介護はチームワーク、介護は生前供養(2)

2016年08月11日 | 思い出
私の母が介護保険制度を利用するようになった最初のきっかけは、眼底出血による完全失明でした。

母は元々眼を患っていて、一番軽い視覚障害者手帳も持っていました。
糖尿病網膜症で、緑内障と白内障も伴っていました。でも、完全に失明していたわけではなかったのです。

その日の昼間、81歳だった母は疲れを感じて居間で少し横になって昼寝したそうです。
起きた時、すでに失明していて、目を開けても何も見えず、全体が赤かったそうです。赤かったのは眼底出血の血液の色だったのですが、母はそれが理解できず、自分の顔の上にカーテンが落ちてきたのかと思ったそうで、何も見えないまま、起き上がって訳も分からず、手探りで家の中を動き回ったそうです。
そして、玄関の上り口から土間に落ちてしまったのです。
私の家は50年前に建った家ですので、玄関の上り口は大人が腰かけられるくらい高いのです。
結果、大腿骨を骨折してしまいました。
つまり、一日で完全に失明し、骨折で歩けなくなったのです。

その日、私はいつも通り午後6時過ぎに帰宅しました。
玄関の様子が少し違っていて『あれっ?』っと思いながら家の中に入り、台所で倒れていた母を発見したのです。
玄関で落ちた母は何とか立ち上がって台所まで行ったのですが、足の激痛で動けなくなっていたのでした。
ただ、意識はしっかりしていました。
私はすぐに119番通報して、救急車に一緒に乗り込みました。

連れていく病院は、私は母の眼科の主治医のいる病院に行ってくれるように頼んだのですが、高齢者が倒れた場合、必ず脳の検査をしなくてはならないそうで、全然違う病院に連れていかれてしまいました。
結局、脳には異常がなく、その病院には2日ほどいて、なんの治療もされず転院することになりました。

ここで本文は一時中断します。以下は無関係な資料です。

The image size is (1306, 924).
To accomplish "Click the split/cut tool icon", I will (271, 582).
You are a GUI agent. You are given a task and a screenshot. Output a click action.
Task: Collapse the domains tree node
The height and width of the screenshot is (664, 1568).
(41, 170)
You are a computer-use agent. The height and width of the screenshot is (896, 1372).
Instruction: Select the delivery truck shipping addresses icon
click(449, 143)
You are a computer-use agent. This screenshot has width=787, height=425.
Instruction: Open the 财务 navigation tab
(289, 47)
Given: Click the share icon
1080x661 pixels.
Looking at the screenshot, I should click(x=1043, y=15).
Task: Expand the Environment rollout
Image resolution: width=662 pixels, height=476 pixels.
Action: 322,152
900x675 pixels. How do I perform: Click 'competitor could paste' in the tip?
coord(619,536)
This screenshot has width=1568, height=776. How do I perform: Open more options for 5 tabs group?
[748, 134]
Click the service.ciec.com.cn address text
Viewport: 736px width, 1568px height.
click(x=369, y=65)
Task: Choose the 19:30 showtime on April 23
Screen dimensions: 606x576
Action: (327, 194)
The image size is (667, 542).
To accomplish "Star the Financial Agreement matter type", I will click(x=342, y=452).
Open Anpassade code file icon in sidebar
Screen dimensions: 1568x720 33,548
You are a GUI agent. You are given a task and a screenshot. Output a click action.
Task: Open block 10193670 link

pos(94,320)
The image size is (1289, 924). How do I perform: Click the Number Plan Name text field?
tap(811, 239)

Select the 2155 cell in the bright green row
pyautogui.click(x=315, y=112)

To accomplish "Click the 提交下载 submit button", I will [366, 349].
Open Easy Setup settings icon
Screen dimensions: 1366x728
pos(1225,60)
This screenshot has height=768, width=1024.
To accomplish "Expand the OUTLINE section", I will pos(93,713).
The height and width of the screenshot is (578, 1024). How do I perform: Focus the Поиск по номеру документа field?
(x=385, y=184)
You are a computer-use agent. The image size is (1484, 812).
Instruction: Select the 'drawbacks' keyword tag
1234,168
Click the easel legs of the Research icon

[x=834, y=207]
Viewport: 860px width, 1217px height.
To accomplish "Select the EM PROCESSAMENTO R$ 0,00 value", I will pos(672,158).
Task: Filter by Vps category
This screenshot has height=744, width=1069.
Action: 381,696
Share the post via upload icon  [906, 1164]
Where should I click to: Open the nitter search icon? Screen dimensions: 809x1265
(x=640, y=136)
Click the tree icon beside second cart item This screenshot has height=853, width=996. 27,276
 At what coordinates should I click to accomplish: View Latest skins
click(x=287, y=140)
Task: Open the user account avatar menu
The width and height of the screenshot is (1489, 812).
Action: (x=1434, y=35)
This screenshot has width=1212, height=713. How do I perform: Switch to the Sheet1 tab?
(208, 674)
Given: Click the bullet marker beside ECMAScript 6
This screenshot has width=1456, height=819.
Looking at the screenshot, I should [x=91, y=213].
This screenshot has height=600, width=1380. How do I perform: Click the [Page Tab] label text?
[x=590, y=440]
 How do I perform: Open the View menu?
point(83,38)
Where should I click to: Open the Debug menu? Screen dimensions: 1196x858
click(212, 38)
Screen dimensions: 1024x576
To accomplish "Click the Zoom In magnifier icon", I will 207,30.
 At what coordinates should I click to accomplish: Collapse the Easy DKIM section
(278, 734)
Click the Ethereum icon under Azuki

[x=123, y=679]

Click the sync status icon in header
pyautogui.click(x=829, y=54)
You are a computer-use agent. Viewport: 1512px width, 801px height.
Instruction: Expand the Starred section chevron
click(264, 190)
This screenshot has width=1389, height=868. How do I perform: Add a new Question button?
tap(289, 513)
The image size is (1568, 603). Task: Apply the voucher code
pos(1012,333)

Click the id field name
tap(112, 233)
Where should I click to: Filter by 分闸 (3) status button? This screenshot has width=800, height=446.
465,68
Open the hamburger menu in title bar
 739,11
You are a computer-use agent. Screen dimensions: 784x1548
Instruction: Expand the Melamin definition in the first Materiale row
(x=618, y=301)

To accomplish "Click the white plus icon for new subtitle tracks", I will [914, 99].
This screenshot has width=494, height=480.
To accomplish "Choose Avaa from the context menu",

母が倒れた日は3月29日で、ちょうど勤め先は期末。転院は年度初めで、私はその年度から新しい仕事を任されていて、残業しなくてはこなせないと思っていましたのでタイミングとして最悪でした。

母のことは、とりあえず病院に任せるとして、兄と私は退院した時のことを考えて介護保険制度を利用すべく近所の地域包括支援センターに行き、どう手続きすればいいのか相談しました。
自宅介護を希望する場合だと、母のケアプランを立てるケアマネージャーや、ヘルパーを派遣してくれたりする居宅介護支援事業所と契約を結ばなくてはならないというような話でした。

地域包括支援センターは、各地域に必ずあり、介護についての相談全般を受けてくれます。
何かあって、まず行くとしたら介護を受ける人がいる地域の地域包括支援センターなわけです。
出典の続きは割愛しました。